Additionally, it's the north-easternmost town of Bulgaria. But don't expect too much.
Population: about 100,000. It's one of the bigger cities of Bulgaria and the second
biggest in Dobruja - right after Constanţa in →Romania.
Orientation:
There's not much left from the old city core. Dobrich has a long history, but it was flattened not just once. The centre of
town (see picture below) looks like the outskirts, mainly consisting of dull concrete apartment blocks and broad concrete
streets. Therefore a place most traveler avoid.
History:
Dobrich marks the centre of the Southern Dobrudja (in Romanian Dobrogea),
a fertile stretch of land between the Danube river and the Black Sea coast.
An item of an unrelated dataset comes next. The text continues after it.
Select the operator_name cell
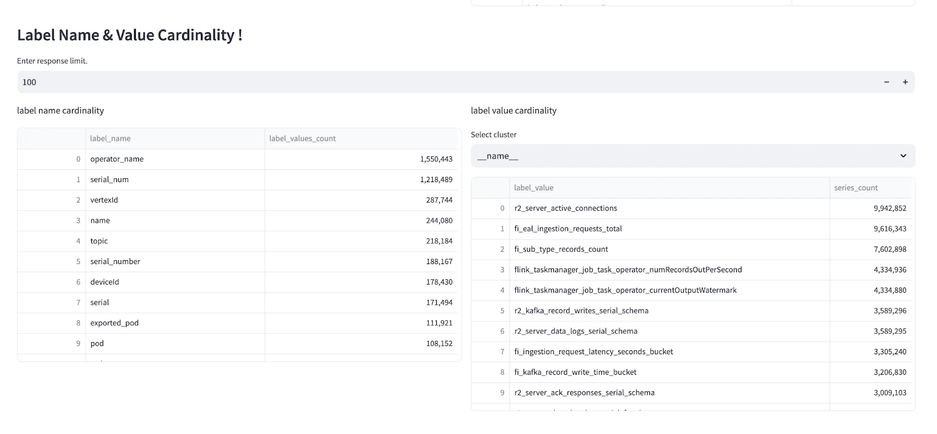 coord(174,159)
Thanks to the fertile chernozem-like soils,
the area was used as the regions granary even before it became part of the Roman empire.
Needless to say that the Dobruja was popular among conquerors. After liberation from the Ottoman empire,
the Dobruja was divided - the northern part became Romanian, the southern part Bulgarian territory. In 1916,
Bulgaria occupied the northern part to unite the region. Only four years later, Romania conquered the entire Dobruja.
The border as it is today was drawn in 1944, after liberation from Nazi Germany. The whole southern Dobruja is very
rural and Bulgaria's backwater. And so Dobrich is nothing more than a provincial town - some mechanical engineering here,
some food and textile production there, an open air market and so on. In and around Dobrich, there's a relatively
strong Turkish minority - among them a minor Christian-orthodox Turk tribe called
→Gagauz.
Getting there:
Dobrich is not linked to the railway network, so the only chance is the bus. There are many long-distance buses from
→Varna and other big cities around. Less than 20 km away to the north is a border crossing
to →Romania near Kardam.
Behind the crossing, the road leads straight to Constanţa, a big city at the Black Sea coast.